(RECORDS FOR THE EXERCISE Opens)

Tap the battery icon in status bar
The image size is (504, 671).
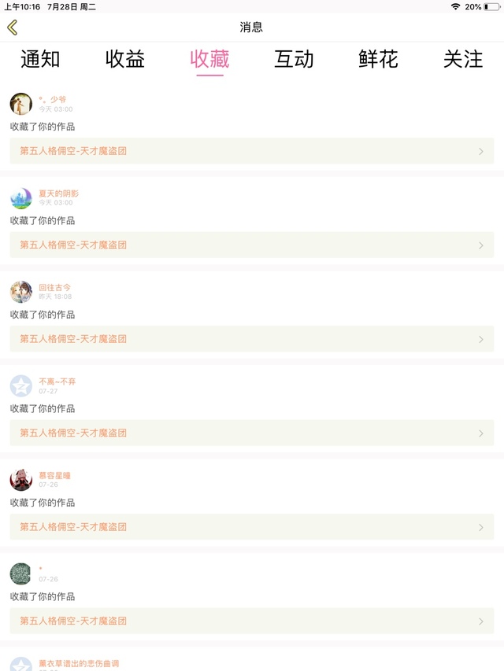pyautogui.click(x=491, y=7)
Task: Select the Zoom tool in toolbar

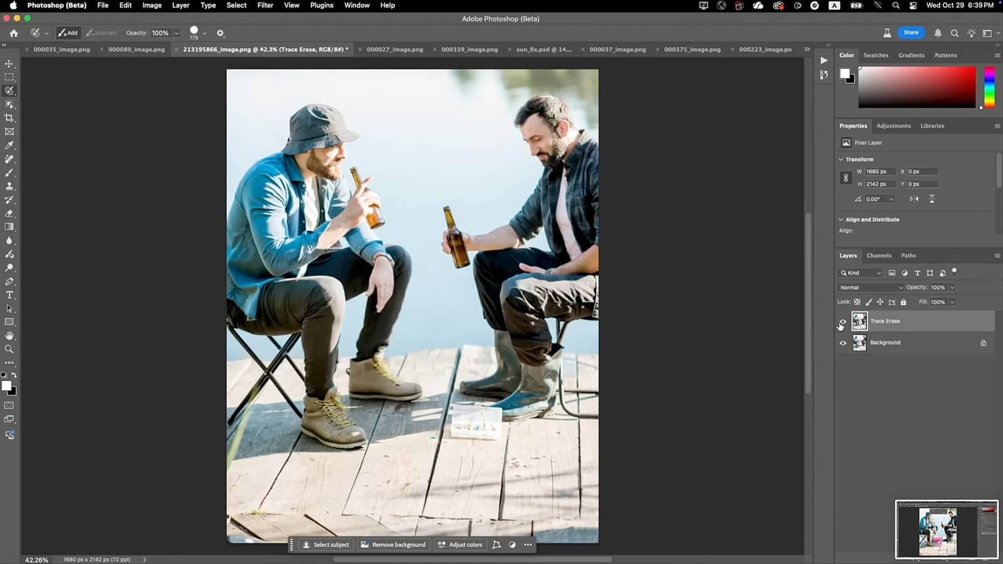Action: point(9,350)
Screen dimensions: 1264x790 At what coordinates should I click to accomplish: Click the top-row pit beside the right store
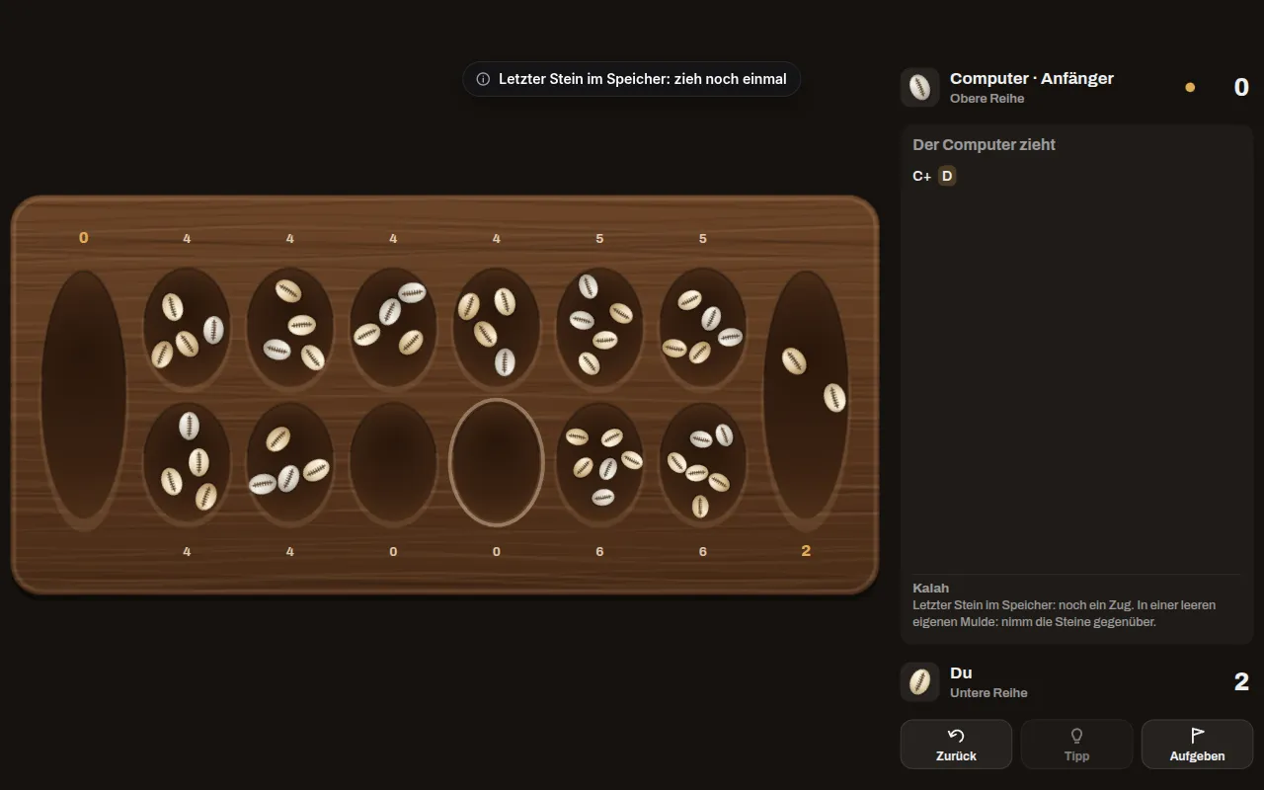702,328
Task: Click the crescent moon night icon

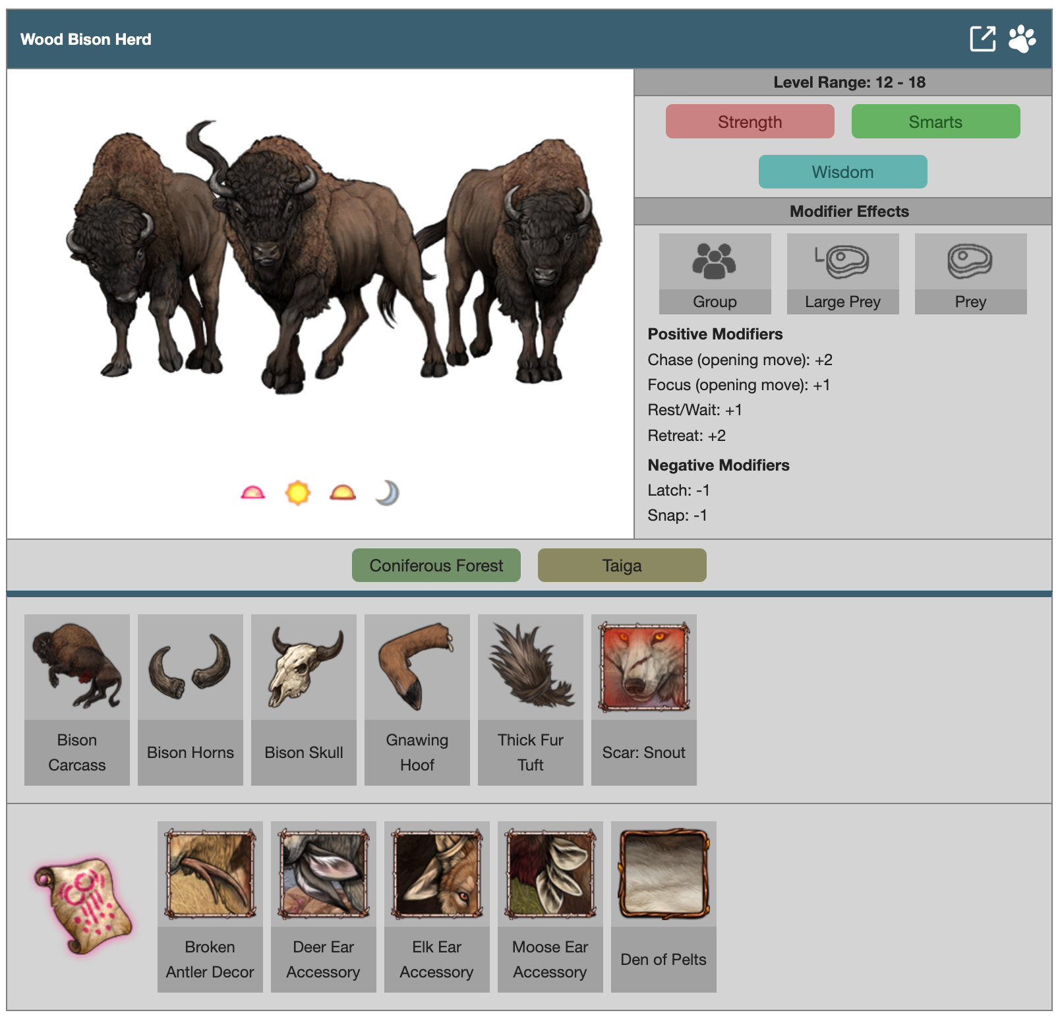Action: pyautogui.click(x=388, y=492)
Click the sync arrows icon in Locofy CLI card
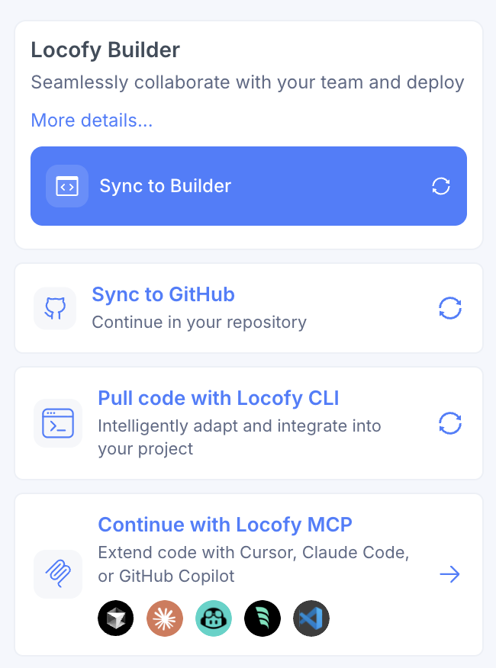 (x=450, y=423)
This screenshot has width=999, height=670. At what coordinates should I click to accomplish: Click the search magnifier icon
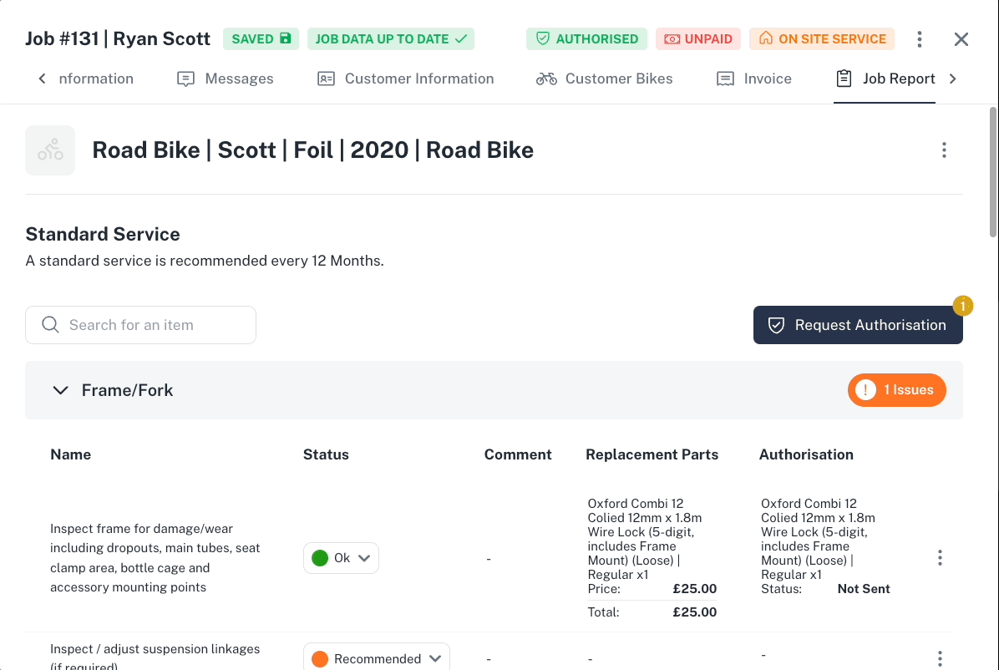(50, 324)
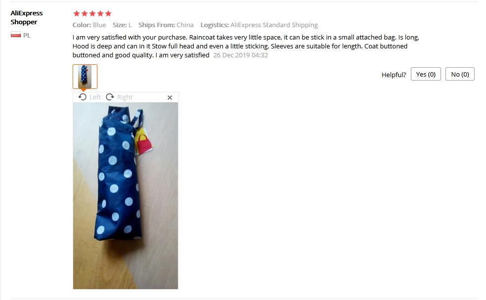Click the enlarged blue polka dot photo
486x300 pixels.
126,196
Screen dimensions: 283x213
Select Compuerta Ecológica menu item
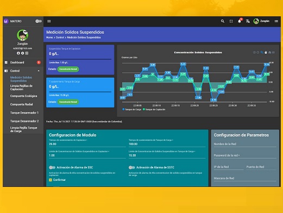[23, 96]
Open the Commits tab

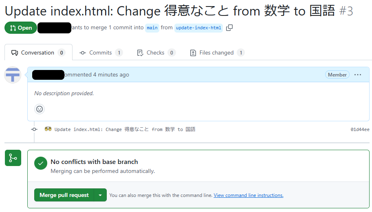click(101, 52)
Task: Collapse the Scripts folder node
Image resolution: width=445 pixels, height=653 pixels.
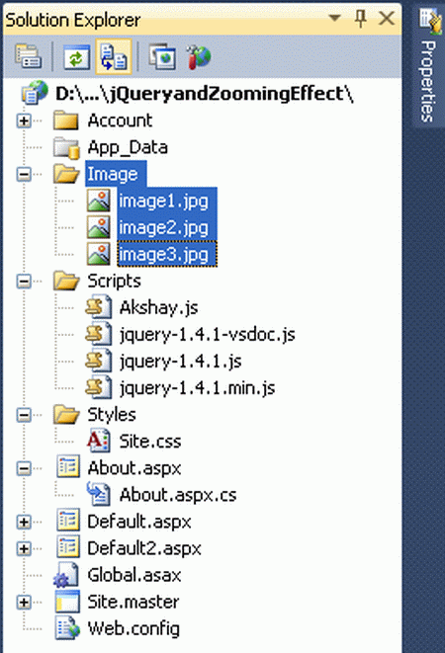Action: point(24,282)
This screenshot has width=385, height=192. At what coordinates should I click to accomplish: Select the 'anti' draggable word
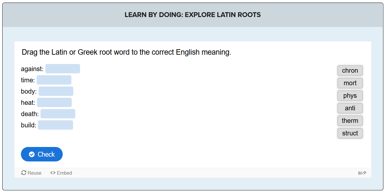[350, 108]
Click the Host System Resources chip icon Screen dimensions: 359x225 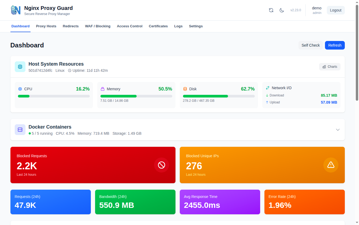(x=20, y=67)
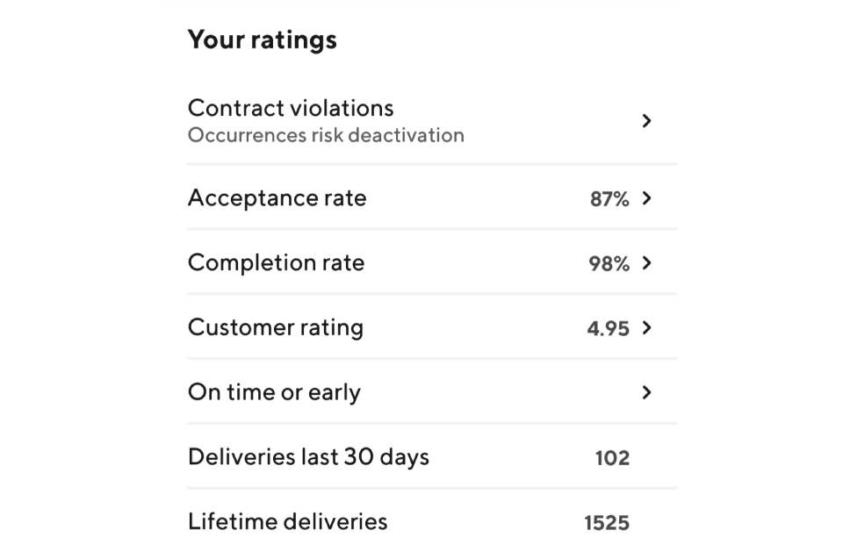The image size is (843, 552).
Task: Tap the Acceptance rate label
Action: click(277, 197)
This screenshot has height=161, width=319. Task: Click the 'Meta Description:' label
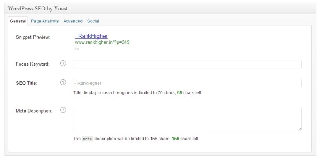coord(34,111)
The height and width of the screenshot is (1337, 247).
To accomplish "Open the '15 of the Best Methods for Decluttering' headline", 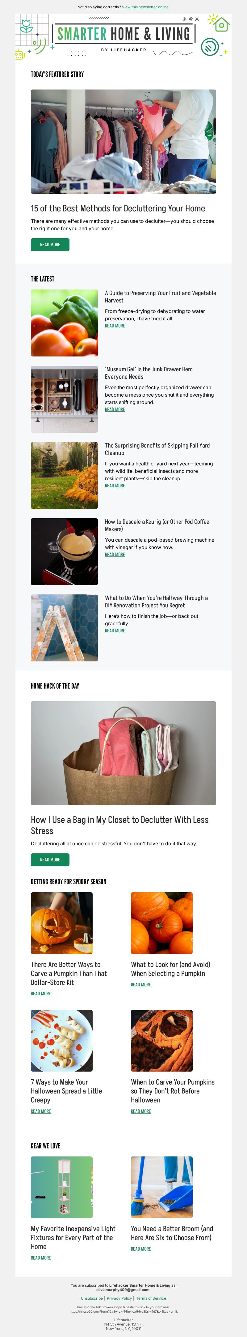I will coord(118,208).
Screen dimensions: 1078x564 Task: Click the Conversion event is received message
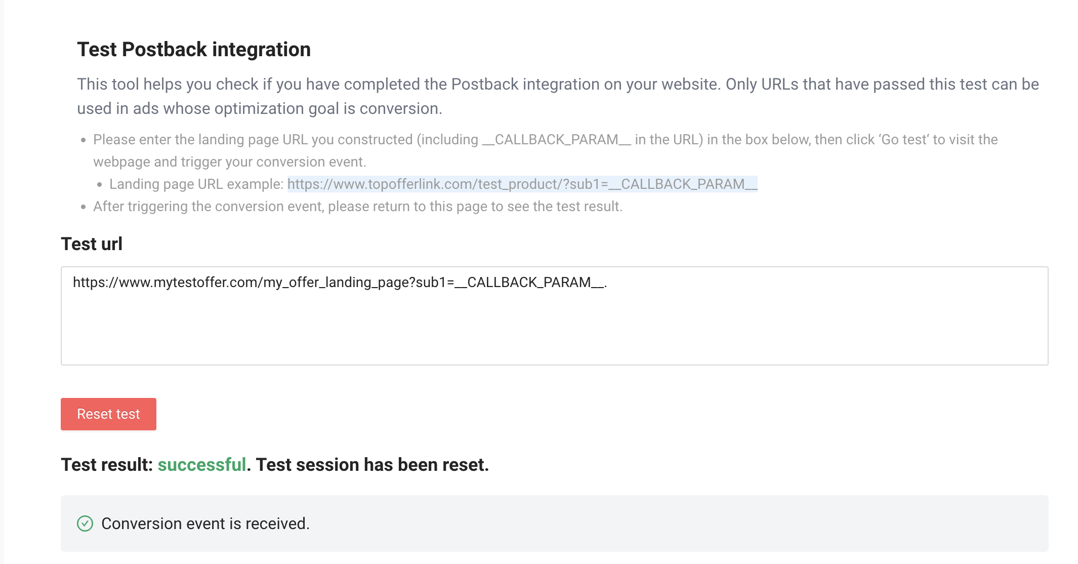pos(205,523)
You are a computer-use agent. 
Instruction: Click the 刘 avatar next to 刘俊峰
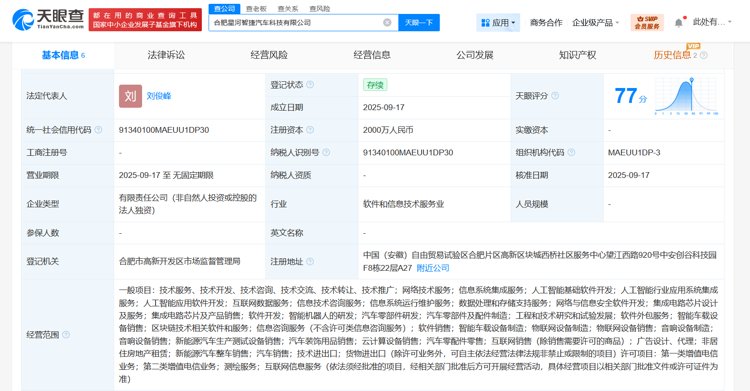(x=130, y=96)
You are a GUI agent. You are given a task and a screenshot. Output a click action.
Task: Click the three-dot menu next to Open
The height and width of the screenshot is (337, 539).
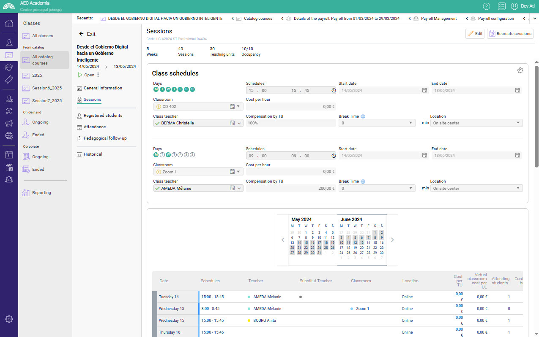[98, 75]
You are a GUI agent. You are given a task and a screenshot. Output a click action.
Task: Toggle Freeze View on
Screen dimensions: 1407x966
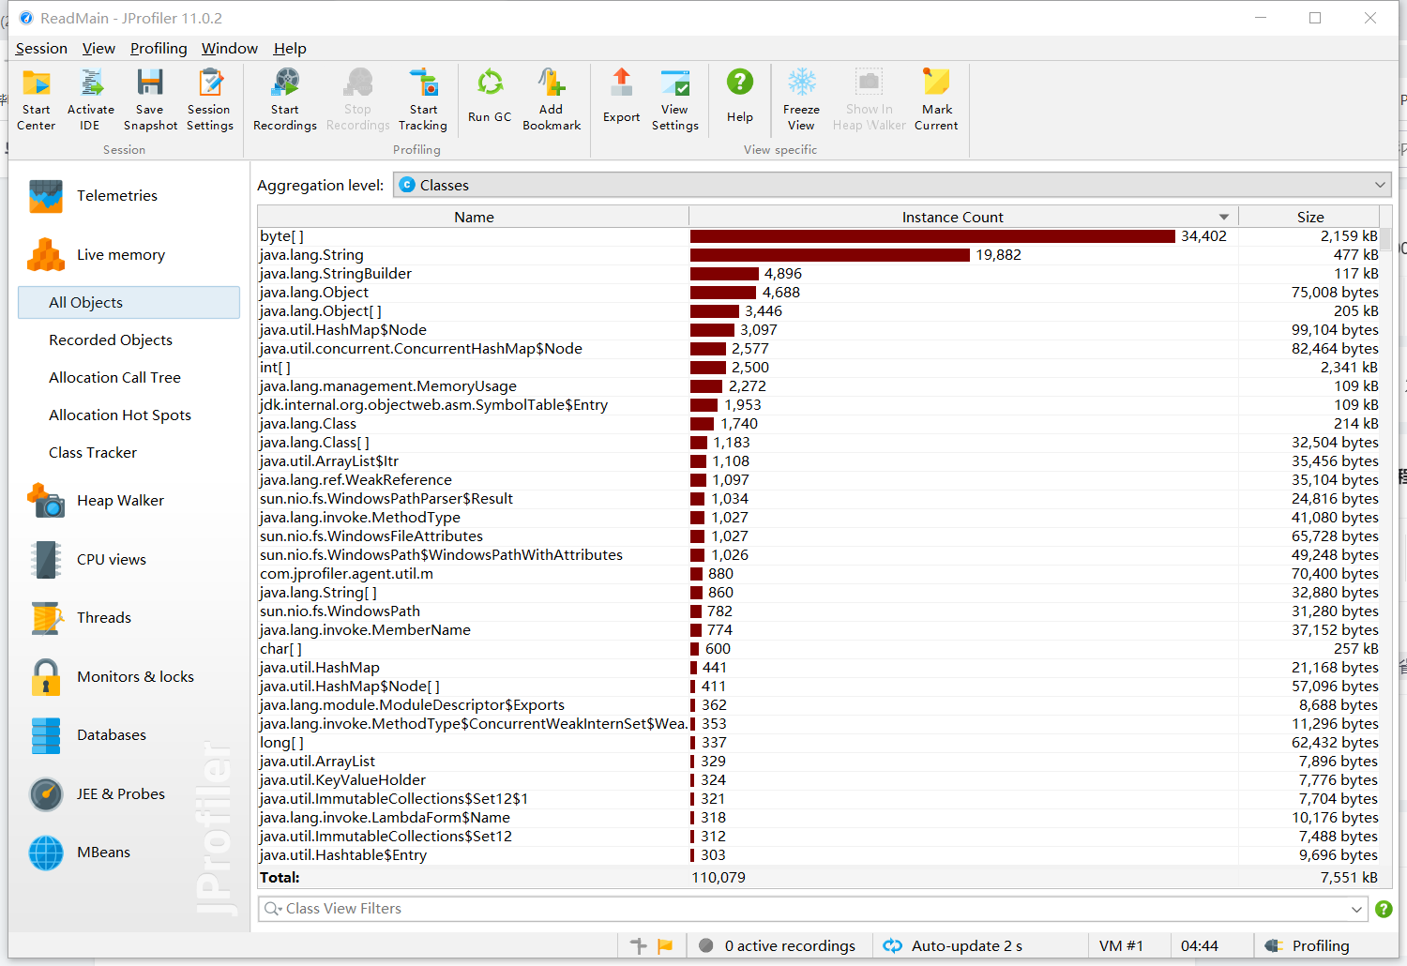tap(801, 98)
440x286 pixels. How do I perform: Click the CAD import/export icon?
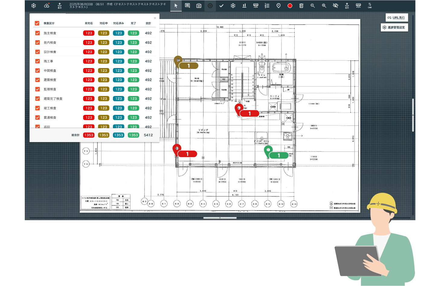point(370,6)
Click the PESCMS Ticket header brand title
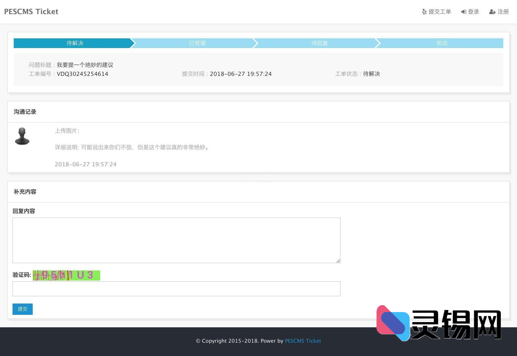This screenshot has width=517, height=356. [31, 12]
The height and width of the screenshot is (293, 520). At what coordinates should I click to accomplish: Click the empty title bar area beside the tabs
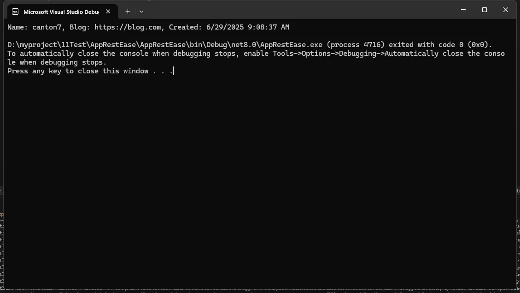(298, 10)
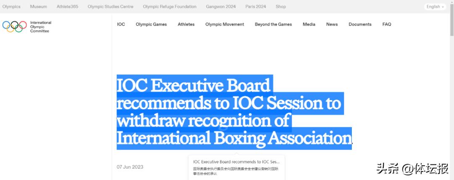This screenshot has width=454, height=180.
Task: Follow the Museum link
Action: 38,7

(RECORDS FOR THE EXERCISE Closes)

**PROBLEM TO SOLVE**
Exact repeat, pictures omitted: give every line from the top of the records down to and including the line with "Screen dimensions: 283x213".

**RESULT**
Tap the battery icon in status bar
The image size is (504, 671).
pyautogui.click(x=491, y=7)
Task: Select the Zoom tool in toolbar

Action: point(9,350)
Screen dimensions: 1264x790 At what coordinates should I click to accomplish: Click the top-row pit beside the right store
702,328
Task: Click the crescent moon night icon

Action: pyautogui.click(x=388, y=492)
Click the sync arrows icon in Locofy CLI card
 (x=450, y=423)
This screenshot has width=999, height=670. At what coordinates should I click to accomplish: Click the search magnifier icon
(50, 324)
Click the enlarged blue polka dot photo
486x300 pixels.
126,196
Screen dimensions: 283x213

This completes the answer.